To be specific, most of the safe harbor exceptions require the following criteria: 

  1. The referring party and the party receiving the business must record their arrangement in a writing signed by the parties;
  2. The contract provides for a term of at least one year;
  3. The contract specifies the services, equipment, or property to be rendered, leased, or rented;
  4. The services, equipment, or property provided is what is reasonably necessary for a legitimate business purpose;
  5. The equipment or property is used exclusively by the payor when being used;
  6. The fees are recorded in the writing, are consistent with fair market value, and do not reflect the volume or value of any referrals between the parties;
  7. The contract would be commercially reasonable in the absence of any referrals at all; and
  8. The contract meets other requirements dictated by DHHS.

Terms for Contract

It is recommended that health care providers seeking one of the exceptions to the Stark Law consult with and have an attorney prepare a commercial contract to govern the business conducted. Such a contract should explicitly reference the Stark law and the exception(s) to which the parties claim eligibility. The contract must be signed by authorized representatives of both entities, last for at least one year, describe the services or equipment, set the terms at fair market value, explicitly deny any obligation by either party to make referrals to one another, and state that the rates are not influenced by the volume or value of any referrals between the parties.

Aside from the protection provided by having an attorney research the matter and carefully draft the contract, the fact that the parties hired an attorney to prepare the arrangement in and of itself bolsters a claim that the business between the parties is a bona fide arm's-length transaction.

Options for Documentation of Fairness

In the event that DHHS or the Office of the Inspector General opens an investigation into the business relationship between two interested entities, the parties will need to defend the arrangement as compliant with the Stark law and within the applicable exception.
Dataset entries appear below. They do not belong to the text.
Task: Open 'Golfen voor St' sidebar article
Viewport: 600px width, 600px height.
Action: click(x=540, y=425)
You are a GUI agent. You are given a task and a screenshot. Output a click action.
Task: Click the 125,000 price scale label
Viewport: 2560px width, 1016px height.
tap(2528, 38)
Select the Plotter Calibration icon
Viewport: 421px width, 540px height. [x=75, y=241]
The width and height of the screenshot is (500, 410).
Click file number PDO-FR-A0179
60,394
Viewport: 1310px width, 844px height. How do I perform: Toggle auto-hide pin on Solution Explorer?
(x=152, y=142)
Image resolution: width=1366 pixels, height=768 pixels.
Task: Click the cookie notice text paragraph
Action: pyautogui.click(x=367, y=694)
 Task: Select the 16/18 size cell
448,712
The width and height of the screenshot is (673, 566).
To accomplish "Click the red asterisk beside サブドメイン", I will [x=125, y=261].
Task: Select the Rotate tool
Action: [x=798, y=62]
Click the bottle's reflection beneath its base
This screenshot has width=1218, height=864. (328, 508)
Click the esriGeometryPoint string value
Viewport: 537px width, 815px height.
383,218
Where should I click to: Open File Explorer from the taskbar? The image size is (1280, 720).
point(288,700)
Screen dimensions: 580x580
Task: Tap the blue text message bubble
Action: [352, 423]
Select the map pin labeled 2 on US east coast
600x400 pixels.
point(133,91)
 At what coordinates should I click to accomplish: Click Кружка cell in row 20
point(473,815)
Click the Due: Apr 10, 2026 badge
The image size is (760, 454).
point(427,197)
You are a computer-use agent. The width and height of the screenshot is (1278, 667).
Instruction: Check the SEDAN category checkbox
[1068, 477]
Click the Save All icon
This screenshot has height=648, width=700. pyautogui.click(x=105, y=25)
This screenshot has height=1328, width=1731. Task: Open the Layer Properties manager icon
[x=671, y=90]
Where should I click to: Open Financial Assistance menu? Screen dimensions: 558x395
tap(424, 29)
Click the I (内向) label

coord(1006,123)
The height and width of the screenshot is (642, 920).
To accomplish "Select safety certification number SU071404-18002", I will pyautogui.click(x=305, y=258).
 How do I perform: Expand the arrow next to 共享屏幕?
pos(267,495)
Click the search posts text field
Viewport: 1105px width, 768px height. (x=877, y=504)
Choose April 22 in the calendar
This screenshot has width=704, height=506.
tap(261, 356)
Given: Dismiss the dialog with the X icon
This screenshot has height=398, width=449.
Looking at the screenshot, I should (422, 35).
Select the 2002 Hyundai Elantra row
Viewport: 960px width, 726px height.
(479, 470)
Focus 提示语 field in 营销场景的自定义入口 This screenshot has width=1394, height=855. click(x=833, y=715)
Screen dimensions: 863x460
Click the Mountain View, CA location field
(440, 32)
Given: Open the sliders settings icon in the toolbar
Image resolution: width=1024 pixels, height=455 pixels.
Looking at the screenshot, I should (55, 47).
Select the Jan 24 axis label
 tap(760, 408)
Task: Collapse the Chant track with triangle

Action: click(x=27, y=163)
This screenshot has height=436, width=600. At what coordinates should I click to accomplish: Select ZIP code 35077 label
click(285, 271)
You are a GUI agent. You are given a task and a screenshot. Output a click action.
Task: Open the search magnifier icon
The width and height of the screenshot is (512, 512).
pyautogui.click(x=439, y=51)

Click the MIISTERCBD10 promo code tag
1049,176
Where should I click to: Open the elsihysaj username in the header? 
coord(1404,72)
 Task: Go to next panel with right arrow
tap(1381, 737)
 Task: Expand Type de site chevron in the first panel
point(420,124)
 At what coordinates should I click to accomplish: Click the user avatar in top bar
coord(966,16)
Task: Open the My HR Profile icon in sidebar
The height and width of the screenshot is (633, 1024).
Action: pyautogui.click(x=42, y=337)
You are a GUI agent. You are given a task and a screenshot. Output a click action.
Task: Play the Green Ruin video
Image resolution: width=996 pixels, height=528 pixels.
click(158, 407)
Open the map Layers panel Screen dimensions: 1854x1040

The most critical and challenging requirement will be proving that the rates set forth in the arrangement is fair market value.

Consequently, the parties should have proof that the rates set forth in their contract are the current commercially reasonable rates. One option is to contact third party health care providers and request quotes for their services or equipment. As long as the rates set forth in the contract are comparable to those quoted by other entities, those written fee quotes may substantiate your claim that you contract charges fair market value.

A second and more expensive option is to hire an economist to do a market valuation. This study would be comprehensive, supported by data, and would determine with a good deal of accuracy, the current market value of any particular good or service. A well-documented report from an economist would serve as strong support in the event that one is investigated by the DHHS for violating the Stark Law and conducting improper self-dealing.

Any health care provider considering conducting business with another provider with which one has a financial interest should contemplate and prepare for the possibility of an investigation. That contemplation includes a review of the provisions of the Stark Law and preparation would include obtaining documentation that the business arrangement between the two entities is substantially the same as an arm's-length transaction.


1 Named after Congressman Peter Stark, the Stark Law was originally enacted in 1989 and subsequently amended in 1995 and 2007. It is currently codified at 42 USC §1395nn, which is § 1877 of the Social Security Act.

2 Many kinds of health services are covered by Stark Law, including “clinical laboratory services.” 42 USC §1395nn(h)(6)(A).

3 A “financial relationship” may be an ownership interest in the entity, an investment interest, or a compensation arrangement, including any sort of equity, debt, or other interest in the entity. 42 USC §1395nn(a)(2).

4 42 USC §1395nn(a)(1)(B) §1395nn(a)(2)(B).